Deputy Ross said the Government should have told European leaders that we have already recapitalised our banks and that we want compensation for that, given the fact that others are getting it from European funds.
The Irish Congress of Trade Unions has also said that Ireland should seek debt relief similar to that secured by Greece last night.
ICTU General Secretary David Begg said Ireland had to find some way of moving back from the edge of the total level of debt we have at present.
Taoiseach Enda Kenny said EU leaders had acted in a decisive manner and the deal allows for a much improved environment within the eurozone, in which Ireland can focus on creating real opportunities for jobs and getting people back to work.
He stressed that the deal with private investors on a 50% haircut on Greek bonds had been achieved voluntarily.
Mr Kenny was asked how it was possible to ensure all banks participated.
He said: "There is a very clear commitment here. The maximum number of banks are going to contribute to that, and it's going to be pushed very strongly that they do participate."
Elsewhere, the Institute for International and European Affairs has described the eurozone deal as "profoundly significant".
Chairman Brendan Halligan said the deal was a "very important milestone" on the road to stabilising the euro and creating a new system.
He said that while the deal was "very good news" for Greece, the country needed more help to stabilise its public finances.
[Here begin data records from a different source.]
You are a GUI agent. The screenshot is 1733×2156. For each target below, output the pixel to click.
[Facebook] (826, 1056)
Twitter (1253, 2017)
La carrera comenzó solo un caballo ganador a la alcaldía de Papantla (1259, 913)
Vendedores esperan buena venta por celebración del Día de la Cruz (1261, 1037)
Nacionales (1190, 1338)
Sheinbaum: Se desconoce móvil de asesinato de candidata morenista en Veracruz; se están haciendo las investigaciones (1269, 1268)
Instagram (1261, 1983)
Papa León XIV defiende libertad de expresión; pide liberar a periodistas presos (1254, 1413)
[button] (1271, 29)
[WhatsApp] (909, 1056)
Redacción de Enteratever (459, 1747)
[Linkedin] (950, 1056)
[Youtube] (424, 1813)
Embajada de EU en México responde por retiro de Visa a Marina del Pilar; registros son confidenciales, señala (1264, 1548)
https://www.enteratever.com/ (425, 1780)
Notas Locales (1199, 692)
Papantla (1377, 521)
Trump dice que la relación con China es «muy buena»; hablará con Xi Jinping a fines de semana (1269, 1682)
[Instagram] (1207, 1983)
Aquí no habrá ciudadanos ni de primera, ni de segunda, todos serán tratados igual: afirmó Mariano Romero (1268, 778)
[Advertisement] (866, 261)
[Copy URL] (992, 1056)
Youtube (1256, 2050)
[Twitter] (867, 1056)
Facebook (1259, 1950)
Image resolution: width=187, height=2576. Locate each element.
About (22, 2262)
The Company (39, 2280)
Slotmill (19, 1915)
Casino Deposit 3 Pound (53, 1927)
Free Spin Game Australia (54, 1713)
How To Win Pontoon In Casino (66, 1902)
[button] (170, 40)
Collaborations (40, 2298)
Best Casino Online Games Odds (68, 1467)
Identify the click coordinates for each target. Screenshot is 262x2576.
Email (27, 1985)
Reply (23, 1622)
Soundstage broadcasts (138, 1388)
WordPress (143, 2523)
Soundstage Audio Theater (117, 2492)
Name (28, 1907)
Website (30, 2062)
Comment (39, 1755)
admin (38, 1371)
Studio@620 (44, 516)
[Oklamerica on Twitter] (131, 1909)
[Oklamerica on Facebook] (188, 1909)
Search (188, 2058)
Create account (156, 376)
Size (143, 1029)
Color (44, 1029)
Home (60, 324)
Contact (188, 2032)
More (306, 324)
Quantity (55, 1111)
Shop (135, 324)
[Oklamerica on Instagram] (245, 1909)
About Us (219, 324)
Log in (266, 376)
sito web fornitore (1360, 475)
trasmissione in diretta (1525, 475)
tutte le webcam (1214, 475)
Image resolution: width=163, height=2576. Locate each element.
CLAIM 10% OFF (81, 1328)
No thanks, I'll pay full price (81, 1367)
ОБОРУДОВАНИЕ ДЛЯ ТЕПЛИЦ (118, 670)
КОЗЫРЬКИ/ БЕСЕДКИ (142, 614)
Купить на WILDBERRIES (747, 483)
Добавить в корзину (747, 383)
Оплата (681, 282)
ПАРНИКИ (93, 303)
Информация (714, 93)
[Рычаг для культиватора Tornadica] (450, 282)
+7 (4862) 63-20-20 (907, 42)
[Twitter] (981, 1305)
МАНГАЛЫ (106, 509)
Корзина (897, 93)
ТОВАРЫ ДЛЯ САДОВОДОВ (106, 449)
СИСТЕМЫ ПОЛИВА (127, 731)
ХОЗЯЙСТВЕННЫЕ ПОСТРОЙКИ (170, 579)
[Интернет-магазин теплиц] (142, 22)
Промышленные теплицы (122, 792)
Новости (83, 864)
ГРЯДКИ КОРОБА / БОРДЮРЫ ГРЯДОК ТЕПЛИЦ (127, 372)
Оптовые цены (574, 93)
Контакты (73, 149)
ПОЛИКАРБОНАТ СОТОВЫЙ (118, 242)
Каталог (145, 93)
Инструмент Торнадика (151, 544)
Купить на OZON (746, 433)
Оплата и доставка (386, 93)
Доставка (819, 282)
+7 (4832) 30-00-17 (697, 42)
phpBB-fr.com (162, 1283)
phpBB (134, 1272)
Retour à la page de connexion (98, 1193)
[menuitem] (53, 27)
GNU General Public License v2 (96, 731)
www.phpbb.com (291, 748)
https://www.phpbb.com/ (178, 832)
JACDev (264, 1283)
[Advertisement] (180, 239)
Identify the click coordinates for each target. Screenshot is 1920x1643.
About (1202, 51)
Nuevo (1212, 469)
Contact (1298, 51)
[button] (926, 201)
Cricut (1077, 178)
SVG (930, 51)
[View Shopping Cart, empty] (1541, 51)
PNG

Mr Halligan has just returned from a fact-finding mission to Athens, where he said there was a body of opinion that Ireland could help Greece.
He said Ireland had a lot going for it, because it had a good economic model and political system and an "extremely good" public service.
The IIEA chairman said Greece could benefit from copying all three of these.
World stock markets have risen strongly on news of the deal struck by European governments in the early hours of this morning.
French banks, heavily exposed to eurozone peripheral debt, were among the biggest gainers.
London's FTSE closed up 2.9% at 5,714. In Paris, the CAC jumped 6.3% to 3,369, while in Frankfurt the DAX gained 5.4% to 6,338. Madrid closed up 5%, while the Milan stock exchange gained 5.5%. In Dublin, the ISEQ index closed up 100 points (3.8%) at 2,766.